— Ага! Я сщас мигом.
Увидев кислые лица Дроздова и Кузнецова:
— Да ладно вам собачиться, товарищи командиры! «Перемелется — мука будет». Мёртвых — оплакали, отпели и в землю, а нам продолжать жить и как-то меж собой ладить. Если, конечно тоже «туда» не торопитесь…
— «Мука?», — тихо переспросил Дроздов и, лицо его впервые дрогнуло искажённой гримасой, — думаете, мне их не жалко? Думаете, у меня сердца нет⁈
Кузнецов промолчал.
Комбат, как пьяный ослабленно покачиваясь, поднялся и пошёл куда-то в сторону переправ и, вскоре его непривычно согнутой, узкой фигуры не было видно.
— Что-то не так с ним, — проговорил Голованов, глядя ему в след, — идет, вроде слепой…
— Переживает — молодой ещё, — пожал плечами бывалый Уханов, — ничего! После следующего боя он уже привыкнет.

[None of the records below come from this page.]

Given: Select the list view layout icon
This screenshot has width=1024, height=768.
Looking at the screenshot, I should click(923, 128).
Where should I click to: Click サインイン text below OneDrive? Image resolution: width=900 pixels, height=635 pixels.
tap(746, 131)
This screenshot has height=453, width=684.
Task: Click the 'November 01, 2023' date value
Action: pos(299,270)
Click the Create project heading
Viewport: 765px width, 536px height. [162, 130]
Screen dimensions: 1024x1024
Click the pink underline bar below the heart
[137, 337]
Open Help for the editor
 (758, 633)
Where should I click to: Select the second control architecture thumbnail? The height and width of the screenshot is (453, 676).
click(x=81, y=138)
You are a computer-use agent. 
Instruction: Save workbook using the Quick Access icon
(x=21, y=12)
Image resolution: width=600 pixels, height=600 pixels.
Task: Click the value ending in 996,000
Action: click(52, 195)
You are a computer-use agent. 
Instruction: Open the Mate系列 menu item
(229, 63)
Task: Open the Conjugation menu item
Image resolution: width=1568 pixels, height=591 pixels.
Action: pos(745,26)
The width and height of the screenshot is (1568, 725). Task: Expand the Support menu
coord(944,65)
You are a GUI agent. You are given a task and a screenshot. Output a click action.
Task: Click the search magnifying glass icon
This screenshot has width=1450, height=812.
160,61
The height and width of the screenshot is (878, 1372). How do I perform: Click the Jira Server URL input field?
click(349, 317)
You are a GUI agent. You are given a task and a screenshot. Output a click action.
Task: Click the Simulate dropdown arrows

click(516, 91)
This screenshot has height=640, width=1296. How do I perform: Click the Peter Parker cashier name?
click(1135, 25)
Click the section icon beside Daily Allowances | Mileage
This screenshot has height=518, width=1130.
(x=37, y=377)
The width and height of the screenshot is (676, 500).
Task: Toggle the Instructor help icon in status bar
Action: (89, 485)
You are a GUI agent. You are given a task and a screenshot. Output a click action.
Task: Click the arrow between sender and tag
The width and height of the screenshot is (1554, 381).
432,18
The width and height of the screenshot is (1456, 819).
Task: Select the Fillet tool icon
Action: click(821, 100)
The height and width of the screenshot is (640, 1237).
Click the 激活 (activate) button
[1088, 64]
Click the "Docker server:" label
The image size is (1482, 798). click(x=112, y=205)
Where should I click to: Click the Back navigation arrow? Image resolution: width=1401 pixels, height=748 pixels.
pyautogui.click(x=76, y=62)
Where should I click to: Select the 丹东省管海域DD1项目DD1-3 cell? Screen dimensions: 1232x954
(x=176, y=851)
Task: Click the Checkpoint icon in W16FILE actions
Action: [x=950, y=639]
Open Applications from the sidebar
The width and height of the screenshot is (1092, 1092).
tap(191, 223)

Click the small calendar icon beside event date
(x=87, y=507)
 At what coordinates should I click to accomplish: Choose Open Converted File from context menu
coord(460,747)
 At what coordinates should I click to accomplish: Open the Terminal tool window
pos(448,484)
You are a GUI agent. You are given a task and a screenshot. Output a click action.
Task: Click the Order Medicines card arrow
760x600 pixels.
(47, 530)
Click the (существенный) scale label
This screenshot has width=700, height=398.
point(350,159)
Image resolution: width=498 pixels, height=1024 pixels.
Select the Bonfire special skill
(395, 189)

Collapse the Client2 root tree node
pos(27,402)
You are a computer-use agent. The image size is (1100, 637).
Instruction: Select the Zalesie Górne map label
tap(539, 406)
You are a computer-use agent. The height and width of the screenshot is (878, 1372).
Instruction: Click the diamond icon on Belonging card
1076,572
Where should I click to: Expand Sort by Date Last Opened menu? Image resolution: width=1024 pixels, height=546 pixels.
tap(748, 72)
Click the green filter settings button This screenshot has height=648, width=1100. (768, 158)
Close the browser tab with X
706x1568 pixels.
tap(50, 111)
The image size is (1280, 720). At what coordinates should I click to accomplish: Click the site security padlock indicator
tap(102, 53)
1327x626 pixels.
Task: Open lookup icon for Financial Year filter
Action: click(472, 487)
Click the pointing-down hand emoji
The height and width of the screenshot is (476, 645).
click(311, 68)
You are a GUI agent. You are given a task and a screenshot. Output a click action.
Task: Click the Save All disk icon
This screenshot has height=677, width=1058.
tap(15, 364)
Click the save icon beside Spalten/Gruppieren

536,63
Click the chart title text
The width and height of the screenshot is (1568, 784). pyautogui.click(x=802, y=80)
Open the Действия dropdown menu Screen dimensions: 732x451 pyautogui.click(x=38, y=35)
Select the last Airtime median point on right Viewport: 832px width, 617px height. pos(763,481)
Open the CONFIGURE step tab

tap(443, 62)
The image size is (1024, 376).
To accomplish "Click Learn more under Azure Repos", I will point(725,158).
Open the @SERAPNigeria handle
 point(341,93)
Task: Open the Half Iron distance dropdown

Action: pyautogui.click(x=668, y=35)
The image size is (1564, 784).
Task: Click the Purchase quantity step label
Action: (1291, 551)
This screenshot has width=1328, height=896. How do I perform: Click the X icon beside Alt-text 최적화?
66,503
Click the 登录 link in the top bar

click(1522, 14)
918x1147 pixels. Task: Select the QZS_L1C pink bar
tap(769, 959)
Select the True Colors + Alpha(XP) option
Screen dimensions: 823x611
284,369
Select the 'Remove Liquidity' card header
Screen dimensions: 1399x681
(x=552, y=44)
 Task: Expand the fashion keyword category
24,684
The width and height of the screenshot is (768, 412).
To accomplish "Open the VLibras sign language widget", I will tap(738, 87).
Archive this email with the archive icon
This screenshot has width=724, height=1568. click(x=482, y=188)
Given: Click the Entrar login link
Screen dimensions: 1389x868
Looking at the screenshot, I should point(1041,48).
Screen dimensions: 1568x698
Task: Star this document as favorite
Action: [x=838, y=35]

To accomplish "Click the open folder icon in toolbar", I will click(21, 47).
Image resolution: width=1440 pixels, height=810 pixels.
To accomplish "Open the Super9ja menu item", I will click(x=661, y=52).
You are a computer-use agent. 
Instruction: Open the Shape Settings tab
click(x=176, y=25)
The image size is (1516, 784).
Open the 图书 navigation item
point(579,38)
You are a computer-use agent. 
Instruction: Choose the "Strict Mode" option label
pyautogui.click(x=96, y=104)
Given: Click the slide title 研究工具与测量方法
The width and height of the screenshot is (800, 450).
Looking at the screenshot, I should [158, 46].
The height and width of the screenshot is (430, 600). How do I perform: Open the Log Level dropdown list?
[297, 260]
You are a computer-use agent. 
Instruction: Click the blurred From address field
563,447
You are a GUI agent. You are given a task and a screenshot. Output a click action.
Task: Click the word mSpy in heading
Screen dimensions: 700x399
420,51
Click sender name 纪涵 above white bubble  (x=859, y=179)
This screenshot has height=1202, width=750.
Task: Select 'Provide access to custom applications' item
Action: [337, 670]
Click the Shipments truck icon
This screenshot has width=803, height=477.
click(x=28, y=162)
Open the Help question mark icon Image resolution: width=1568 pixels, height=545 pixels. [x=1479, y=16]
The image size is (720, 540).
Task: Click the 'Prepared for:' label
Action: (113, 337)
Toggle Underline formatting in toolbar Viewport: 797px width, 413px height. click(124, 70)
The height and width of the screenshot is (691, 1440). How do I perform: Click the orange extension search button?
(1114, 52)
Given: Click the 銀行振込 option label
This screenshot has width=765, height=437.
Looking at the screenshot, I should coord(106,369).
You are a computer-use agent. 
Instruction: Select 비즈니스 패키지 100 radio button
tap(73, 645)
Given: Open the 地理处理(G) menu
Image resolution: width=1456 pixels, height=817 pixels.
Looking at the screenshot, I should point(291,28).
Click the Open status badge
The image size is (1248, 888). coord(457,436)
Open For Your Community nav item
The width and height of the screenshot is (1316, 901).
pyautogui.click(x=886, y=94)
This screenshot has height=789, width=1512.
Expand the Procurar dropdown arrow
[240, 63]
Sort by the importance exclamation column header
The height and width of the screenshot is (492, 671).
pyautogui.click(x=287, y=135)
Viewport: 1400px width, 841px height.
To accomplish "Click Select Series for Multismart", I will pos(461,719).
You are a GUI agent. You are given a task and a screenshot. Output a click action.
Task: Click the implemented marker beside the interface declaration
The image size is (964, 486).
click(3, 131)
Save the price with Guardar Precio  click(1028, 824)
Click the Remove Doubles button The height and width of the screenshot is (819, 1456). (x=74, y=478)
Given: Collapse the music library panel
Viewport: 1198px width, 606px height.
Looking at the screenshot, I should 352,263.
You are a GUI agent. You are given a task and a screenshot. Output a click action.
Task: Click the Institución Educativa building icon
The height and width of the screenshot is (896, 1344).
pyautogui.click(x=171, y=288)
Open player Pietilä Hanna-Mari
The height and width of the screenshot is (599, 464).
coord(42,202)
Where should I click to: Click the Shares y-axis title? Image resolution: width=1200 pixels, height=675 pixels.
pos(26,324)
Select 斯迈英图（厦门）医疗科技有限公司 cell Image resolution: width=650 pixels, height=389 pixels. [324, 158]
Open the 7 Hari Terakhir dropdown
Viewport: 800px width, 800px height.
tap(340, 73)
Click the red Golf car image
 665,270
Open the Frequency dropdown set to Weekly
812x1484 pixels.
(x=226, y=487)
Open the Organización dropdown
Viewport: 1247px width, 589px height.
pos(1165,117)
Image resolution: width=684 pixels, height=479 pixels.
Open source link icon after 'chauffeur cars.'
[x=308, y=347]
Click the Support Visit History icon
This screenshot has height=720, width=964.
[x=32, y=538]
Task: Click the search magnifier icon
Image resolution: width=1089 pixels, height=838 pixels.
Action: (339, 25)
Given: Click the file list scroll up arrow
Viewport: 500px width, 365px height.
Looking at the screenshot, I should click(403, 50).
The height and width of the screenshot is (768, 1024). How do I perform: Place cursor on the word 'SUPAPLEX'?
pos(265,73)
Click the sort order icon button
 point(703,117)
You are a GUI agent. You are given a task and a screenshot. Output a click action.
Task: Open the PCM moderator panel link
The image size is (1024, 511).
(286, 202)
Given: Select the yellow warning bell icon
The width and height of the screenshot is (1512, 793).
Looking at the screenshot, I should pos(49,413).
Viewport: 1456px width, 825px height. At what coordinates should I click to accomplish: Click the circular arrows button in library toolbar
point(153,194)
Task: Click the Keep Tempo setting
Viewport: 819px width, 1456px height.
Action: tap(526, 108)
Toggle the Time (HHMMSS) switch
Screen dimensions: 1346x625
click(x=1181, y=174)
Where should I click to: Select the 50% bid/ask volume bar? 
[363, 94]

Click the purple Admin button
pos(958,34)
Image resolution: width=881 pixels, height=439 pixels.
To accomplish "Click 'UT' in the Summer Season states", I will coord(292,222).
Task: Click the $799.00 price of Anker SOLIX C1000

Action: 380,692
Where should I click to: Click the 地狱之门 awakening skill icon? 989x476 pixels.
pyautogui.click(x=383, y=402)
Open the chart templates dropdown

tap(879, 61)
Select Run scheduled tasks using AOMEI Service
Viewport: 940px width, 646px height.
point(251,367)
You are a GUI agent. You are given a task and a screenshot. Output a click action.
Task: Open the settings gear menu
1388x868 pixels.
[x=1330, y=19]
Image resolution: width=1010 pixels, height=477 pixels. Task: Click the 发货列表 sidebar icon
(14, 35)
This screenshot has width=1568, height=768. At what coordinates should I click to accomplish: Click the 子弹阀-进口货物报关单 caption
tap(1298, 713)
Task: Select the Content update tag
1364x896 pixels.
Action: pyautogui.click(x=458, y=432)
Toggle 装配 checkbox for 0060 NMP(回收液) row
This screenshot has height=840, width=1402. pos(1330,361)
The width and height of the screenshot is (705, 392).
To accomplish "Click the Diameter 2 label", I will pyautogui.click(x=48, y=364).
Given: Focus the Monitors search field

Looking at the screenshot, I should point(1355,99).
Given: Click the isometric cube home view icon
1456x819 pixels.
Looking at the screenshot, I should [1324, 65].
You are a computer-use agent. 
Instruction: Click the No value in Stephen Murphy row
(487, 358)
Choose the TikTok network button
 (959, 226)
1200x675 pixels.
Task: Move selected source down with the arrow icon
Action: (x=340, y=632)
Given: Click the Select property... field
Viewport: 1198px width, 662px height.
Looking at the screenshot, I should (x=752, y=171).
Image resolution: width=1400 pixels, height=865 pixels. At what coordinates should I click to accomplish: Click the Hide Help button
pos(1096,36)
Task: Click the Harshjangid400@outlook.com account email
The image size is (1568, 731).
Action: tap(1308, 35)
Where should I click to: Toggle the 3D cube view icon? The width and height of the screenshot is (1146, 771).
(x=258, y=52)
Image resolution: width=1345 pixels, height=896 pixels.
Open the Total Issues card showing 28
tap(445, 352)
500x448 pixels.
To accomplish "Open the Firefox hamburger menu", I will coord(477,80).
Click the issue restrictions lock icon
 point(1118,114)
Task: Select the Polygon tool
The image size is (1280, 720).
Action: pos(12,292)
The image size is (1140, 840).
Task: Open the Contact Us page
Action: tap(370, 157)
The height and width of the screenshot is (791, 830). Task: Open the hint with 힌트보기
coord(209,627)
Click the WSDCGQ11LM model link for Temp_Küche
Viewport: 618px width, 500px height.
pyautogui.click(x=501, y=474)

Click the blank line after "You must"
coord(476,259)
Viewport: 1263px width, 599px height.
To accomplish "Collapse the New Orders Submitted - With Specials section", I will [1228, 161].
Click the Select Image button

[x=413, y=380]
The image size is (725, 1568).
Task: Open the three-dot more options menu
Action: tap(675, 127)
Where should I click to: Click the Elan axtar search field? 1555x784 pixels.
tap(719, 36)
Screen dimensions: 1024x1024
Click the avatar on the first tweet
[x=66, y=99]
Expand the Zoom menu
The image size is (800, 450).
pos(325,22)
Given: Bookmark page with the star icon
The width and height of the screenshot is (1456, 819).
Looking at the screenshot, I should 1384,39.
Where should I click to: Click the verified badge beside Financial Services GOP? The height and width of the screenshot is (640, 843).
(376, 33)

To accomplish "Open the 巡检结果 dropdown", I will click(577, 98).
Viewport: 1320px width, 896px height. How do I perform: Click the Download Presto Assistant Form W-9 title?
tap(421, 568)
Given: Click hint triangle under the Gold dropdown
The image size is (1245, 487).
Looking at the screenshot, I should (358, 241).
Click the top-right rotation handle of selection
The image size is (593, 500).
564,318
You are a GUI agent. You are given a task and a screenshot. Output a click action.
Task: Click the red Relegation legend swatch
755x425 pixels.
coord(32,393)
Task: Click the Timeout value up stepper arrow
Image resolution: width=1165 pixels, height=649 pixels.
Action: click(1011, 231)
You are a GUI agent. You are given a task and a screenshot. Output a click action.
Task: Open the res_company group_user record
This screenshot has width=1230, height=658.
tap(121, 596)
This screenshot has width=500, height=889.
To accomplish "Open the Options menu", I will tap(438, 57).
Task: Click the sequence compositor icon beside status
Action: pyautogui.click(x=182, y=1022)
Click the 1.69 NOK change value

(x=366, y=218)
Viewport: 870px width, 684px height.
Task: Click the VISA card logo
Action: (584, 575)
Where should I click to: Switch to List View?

— А как ордена «обмывать» полагается? — проводив взглядом комбата, спросил Голованов.
— Не знаю, но думаю так…
Уханов сперва хорошо сполоснув водой из котелка свою каску — имеющую пару свежих отметин, поставил её на середину подстеленной холстины, налил туда водки из фляжки, раскрыл коробочку с орденом и, вроде кусочка сахара — двумя пальцами бережно опустил его на дно котелка. Затем последовательно проделал то же самое с орденами Голованова, Чибисова и Кузнецова.
Все стали пить по очереди. Кузнецов взял каску последним и ему досталось больше всех водки.
Допив из каски и забрав из неё своё «Красное Знамя», он тоже поднялся, положа орден в нагрудный карман.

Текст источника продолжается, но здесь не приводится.